What else can monitoring do?
- Build reports, for example, on the use of resources. You can measure the load of the processor, memory, hard drive, etc. The administrator can see that some server is overloaded, which means that you need to remove some tasks from it, and the other is underloaded, and some services can be transferred there. This is the task of capacity planning and their rational use.
- Visualize problems. There is a certain representation of IT systems, for example, a large screen with a map of company branches and indicators of the status of systems in each of them. Or, for example, a large application map. Industrial monitoring systems have the ability to build dashboards where you can display the desired indicators, draw maps, and so on. Accordingly, this gives clarity: the administrator does not run through the menus, does not seek out the necessary information, but looks at the big screen and sees everything at once. Such an engineering interface is very useful on highload projects or in particularly critical business sectors.
- Search for “bottlenecks”. When the system for the first time calls you a specific broken switch that you need to go and replace with a working one, you will realize how cool it is to have problem-finding algorithms.
Code monitoring
Relatively recently appeared monitoring at the code level. This applies mainly to J2EE and .NET applications. Such modules can detect delays in system calls, memory leaks, delays in executing SQL queries, and so on.
Training
Initially, systems required a lot of effort to set thresholds (what is considered an emergency when the disk is 90% or 95% full). Naturally, with a large number of monitoring objects, this was a laborious task. Now monitoring systems are able to analyze historical data, study the behavior of objects and on the basis of this build the so-called "dynamic thresholds". That is, the monitoring system "learns" and understands what is the normal summing up of the object, and what it says about the accident.

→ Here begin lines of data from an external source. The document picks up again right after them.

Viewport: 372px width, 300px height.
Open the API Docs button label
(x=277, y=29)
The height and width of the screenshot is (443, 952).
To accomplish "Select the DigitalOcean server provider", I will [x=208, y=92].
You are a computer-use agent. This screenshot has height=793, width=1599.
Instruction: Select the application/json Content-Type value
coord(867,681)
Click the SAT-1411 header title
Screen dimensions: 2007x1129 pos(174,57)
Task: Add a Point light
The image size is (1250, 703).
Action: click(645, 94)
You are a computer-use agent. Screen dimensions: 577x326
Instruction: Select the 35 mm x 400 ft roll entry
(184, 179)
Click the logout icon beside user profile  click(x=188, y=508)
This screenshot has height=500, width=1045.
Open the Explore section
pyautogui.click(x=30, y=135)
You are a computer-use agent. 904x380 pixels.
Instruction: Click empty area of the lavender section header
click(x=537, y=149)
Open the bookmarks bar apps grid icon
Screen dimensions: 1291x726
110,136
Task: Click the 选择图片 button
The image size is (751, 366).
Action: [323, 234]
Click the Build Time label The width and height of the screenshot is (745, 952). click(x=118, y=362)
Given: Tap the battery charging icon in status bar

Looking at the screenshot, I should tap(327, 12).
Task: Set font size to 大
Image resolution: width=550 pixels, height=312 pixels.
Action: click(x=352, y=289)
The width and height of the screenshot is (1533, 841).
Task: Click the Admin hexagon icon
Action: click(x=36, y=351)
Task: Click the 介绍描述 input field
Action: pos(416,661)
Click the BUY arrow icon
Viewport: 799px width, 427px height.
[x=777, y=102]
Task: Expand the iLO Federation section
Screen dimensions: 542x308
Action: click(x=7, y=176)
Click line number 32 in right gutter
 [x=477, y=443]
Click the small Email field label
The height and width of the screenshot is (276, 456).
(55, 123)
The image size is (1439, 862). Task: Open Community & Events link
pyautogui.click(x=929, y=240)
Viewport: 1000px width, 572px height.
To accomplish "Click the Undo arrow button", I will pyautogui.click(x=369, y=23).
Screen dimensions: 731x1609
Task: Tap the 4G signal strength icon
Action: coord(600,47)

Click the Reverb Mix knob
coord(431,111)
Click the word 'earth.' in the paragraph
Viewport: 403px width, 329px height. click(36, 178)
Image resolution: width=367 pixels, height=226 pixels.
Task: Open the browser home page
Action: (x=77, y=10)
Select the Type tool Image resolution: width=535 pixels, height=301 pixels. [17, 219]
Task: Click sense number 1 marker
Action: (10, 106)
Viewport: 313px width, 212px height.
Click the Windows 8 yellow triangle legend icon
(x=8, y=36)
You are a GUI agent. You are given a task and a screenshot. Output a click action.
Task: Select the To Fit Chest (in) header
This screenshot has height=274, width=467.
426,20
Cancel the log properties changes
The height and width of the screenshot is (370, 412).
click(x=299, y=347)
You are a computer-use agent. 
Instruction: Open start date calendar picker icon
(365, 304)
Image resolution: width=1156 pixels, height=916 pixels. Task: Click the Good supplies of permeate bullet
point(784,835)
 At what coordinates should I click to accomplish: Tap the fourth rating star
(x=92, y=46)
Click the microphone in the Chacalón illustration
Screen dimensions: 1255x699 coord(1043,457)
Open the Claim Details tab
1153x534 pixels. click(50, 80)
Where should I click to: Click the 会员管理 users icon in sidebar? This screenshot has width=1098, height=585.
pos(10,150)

What will this change for the IT department?
Administrators will be able to free themselves from routine work and concentrate on more important and interesting tasks. They will accurately represent what is happening in the system at the moment, i.e. infrastructure will be transparent. There will be no style of work when they are forced to extinguish fires and constantly repair malfunctions, it will be possible to bypass the rake in advance. Solving routine problems can be automated. Of course, unforeseen accidents will still have to be eliminated “manually”, but it will be easier, since there will be an accurate diagnosis.
It remains only to read the Habr and convince the accounting department that if the admin does not work much, then this is incredible happiness.